Bharati Chaturvedi, founder and director of Chintan Environmental Research and Action Group, claimed the entire GRAP initiative was problematic and that the measures should have been in place throughout the year.
“The action plan is problematic. It worked well as a concept when we had no access to data. But these measures should be in place throughout the year in order to bring down AQI levels to 100 or below,” Chaturvedi told PTI.
She further said construction workers were not being compensated enough and schools’ vacation schedules should have been reworked earlier.
“Construction workers in Delhi are not getting enough compensation. Most of them earn Rs 18,000 a month whereas the Delhi government is offering only Rs 5,000 a month.
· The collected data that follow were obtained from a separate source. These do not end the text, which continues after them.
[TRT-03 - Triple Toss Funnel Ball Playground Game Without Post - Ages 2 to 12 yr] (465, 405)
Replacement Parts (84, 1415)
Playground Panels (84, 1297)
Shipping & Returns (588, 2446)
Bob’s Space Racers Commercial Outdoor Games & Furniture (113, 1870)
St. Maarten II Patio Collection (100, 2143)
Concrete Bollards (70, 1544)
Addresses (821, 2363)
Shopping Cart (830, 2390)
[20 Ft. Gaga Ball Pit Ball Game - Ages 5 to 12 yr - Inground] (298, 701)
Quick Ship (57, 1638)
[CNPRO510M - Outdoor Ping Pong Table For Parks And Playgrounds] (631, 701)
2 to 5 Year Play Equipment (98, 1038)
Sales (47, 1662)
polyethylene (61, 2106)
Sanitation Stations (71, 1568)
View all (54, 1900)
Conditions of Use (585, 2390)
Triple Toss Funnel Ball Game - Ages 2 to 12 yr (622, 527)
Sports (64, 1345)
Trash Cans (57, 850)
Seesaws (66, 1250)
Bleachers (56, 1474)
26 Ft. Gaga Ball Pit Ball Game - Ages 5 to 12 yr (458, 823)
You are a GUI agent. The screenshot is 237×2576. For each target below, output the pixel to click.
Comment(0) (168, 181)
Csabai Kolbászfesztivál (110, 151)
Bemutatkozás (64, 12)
The CAQM had on Saturday directed authorities to impose a ban on construction and demolition activities in Delhi-NCR, barring essential projects, under the third stage of GRAP.
Chaturvedi further said, “GRAP was implemented earlier too and shutting down schools under the action plan is nothing new. This happens every year, so why didn’t the Kejriwal government re-work their vacation schedules?”
Chief Minister Arvind Kejriwal on Friday said primary schools would be closed from Saturday in a bid to protect children from the effects of the deteriorating air quality.
Environment Minister Gopal Rai ordered 50 per cent staff of Delhi government to work from home and said an advisory would be issued to private offices to follow suit.
Speaking about implementation of the final stage of GRAP, environmentalist Bhavreen Kandhari said it was a little too late to implement such measures.
“Good to know that diesel vehicles have been put under restrictions but isn’t it a little too late? There are around 19 lakh vehicles in the national capital that do not have a valid PUCC (Pollution Under Control Certificates) but there is no technology to know whether such vehicles are plying on the roads or a system to impound them,” Kandhari told PTI.
She alleged that the measures announced were ineffective as there were not enough boots on the ground.
“Do we have enough force/personnel to implement these measures? For the existing ones, do they have the equipment and a strategy to impound these vehicles? Has the commission considered taking up additional companies of CAPF (Central Armed Police Forces) on all border checkpoints to assist the Transport department to stop polluting vehicles from entering?
“GRAP can go from 1 to a million stage but has no meaning if the laws aren’t enforced,” she said.
Centre for Research on Energy and Clean Air analyst Sunil Dahiya said the CAQM should also pull up inefficient administrations through penal actions if they failed to control pollution from sources within their areas of control.
“It is time the CAQM starts using its powers to shut down polluting industries and activities. The commission should also pull up the inefficient administration through penal actions if they fail to control pollution.
“We have enough resources and systems in place to identify polluters and those should be used for strict governance,” Dahiya said.